Abstract
Purpose :
To compare outcomes and costs of TNF-alpha inhibitor biosimilars to the reference medication in the treatment of pediatric non-infectious uveitis (NIU).
Methods :
A retrospective study was conducted at a single pediatric tertiary care center between November 2003 and November 2023. Inclusion criteria were patients aged ≤ 18 years treated with a biosimilar tumor necrosis factor alpha inhibitor for NIU and had a history of active uveitis with at least 1 month ophthalmology follow-up. Patient demographics, disease classification, disease activity and medication information were collected. Means and frequencies were evaluated. Statistical analysis was performed using R (v 4.3.2).
Results :
10 patients met the inclusion criteria. Mean age at initiation of biosimilar or reference infliximab was 10.2 ± 2.6 years (range 6– 15). 50% (5/10) were female. 80% (8/10) had anterior uveitis and 60% (6/10) had juvenile idiopathic arthritis. Five patients were started on reference infliximab, and all were switched to biosimilar infliximab. Five were started directly on biosimilar infliximab and none were switched back to reference infliximab.
Mean flares/year was 0.13 ± 0.21 for patients on reference infliximab and 0.20 ± 0.54 after switching to biosimilar (n=5). Mean duration was 3.9 ± 0.65 years on infliximab and 0.99 ± 0.82 years on biosimilar. For those initially started on biosimilar infliximab (n=5), mean flares/year were 0.04 ± 0.08 and mean duration was 1.9 ± 2.1 years.

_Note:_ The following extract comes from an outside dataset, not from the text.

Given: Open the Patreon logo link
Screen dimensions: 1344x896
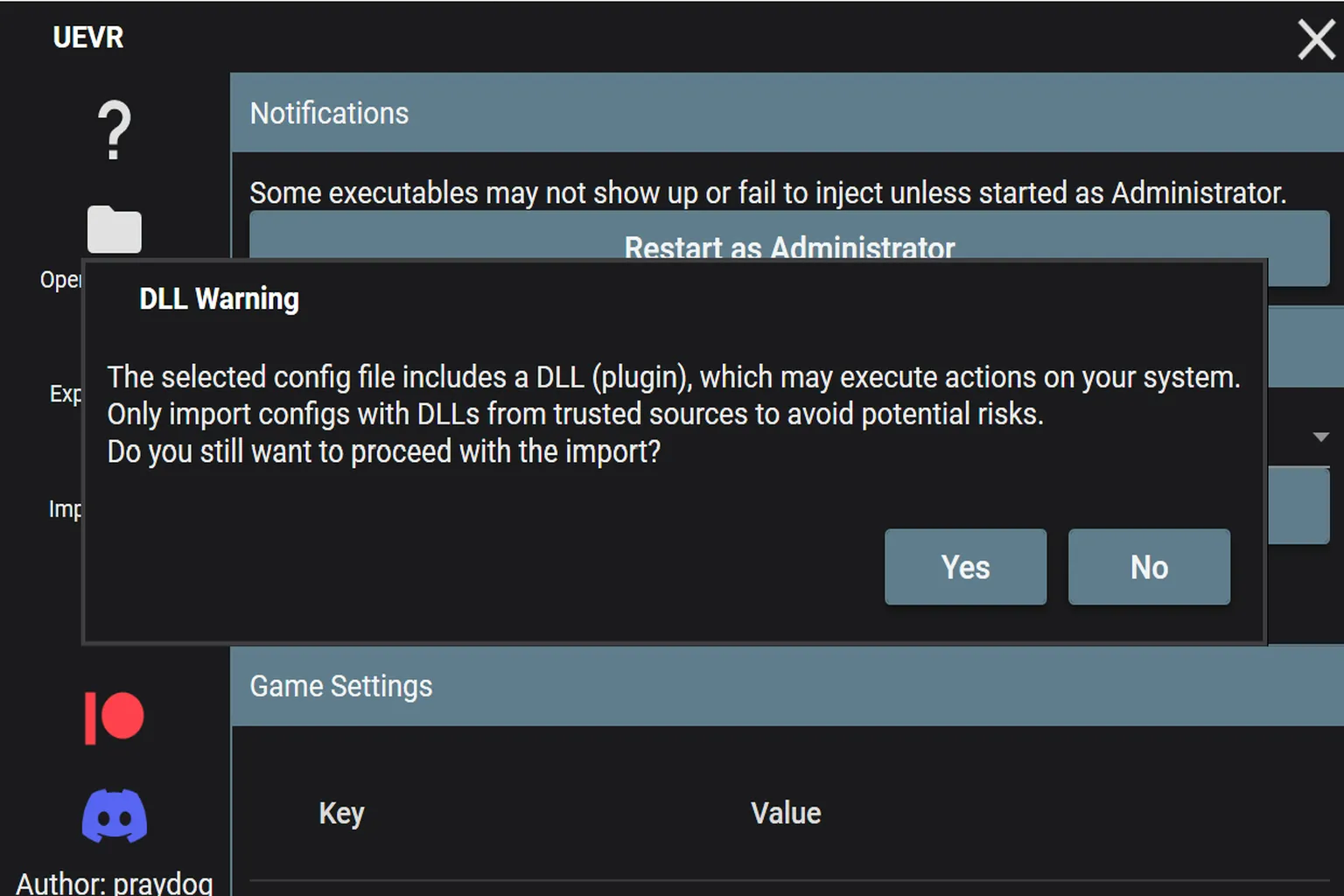Looking at the screenshot, I should tap(114, 718).
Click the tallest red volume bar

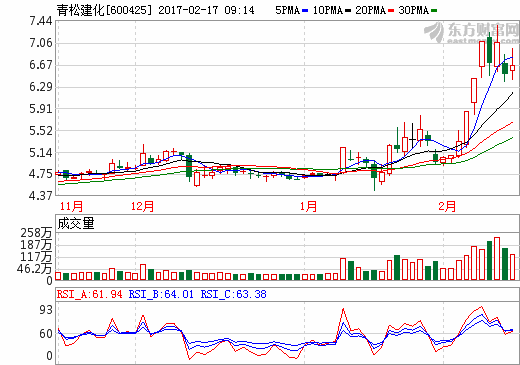[497, 258]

For those that switched from reference to biosimilar infliximab, the average annual cost was $32,084.27 ± 20,552.31 for infliximab and $16,123.02 ± 9678.26 for biosimilar infliximab (n=5). For patients who started on biosimilar infliximab, average annual cost was $20,153.77 ± $17,274.66 (n=5). All cases of biosimilar initiation and switches were due to insurance mandates.
Conclusions :
The exclusive factor driving initiation or switch to biosimilar infliximab was an insurance mandate. Pediatric patients experienced more flares per year after switching to biosimilar infliximab than when they were on reference infliximab. No patients were switched back to reference infliximab from biosimilar infliximab. The cost profile of reference infliximab was two times the cost for biosimilar infliximab. Limitations of the study include short duration of follow up and small sample size of patients.
This abstract was presented at the 2024 ARVO Annual Meeting, held in Seattle, WA, May 5-9, 2024.